Microtia
What is microtia?
Microtia is a congenital deformity of the outer ear where the ear does not fully develop during the first trimester of pregnancy. The word “microtia” means “little ear”, from the Latin words “micro” and “otia”. Microtia ears vary in appearance, and are usually smaller in size, often only consisting of a tiny peanut-shaped lobe. Microtia occurs about 1 in 5,000 births, though rates can vary depending on ethnic background. In 90% of cases, it affects only one ear, usually the right ear, and is more common in males. Microtia describes the outer ear, but is often associated with absence of the ear canal (called canal atresia or aural atresia), or an extremely narrow ear canal (canal stenosis).
The four grades of microtia:
- Grade 1: The ear is smaller than normal but the key features of the normal ear are present, though they may have minor alterations in shape or form.

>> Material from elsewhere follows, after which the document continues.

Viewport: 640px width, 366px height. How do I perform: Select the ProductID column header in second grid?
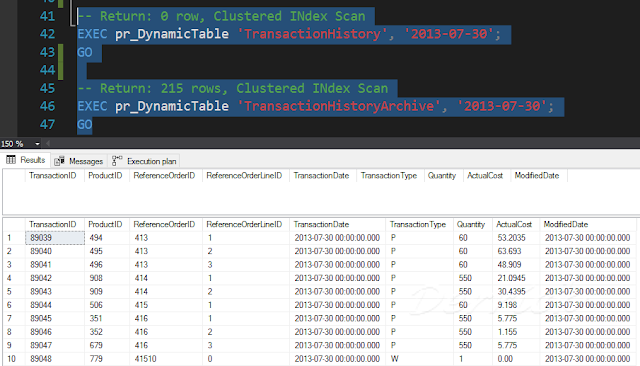(105, 224)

- Grade 2: Some of the features of the ear are missing, though usually much of the lower two-thirds of the ear is still present. Grade 2 microtia is sometimes called “conchal type microtia.” The ear canal may be present, but frequently is very narrow (canal stenosis).
- Grade 3: This is the most common type of microtia, in which the only feature remaining is a small peanut-shaped remnant ear lobe. Grade 3 microtia is sometimes called “lobular type microtia.” The ear canal is usually completely absent (aural atresia).
- Grade 4: Complete absence of the external ear without any remnant. This is called “anotia”, and is rarely seen.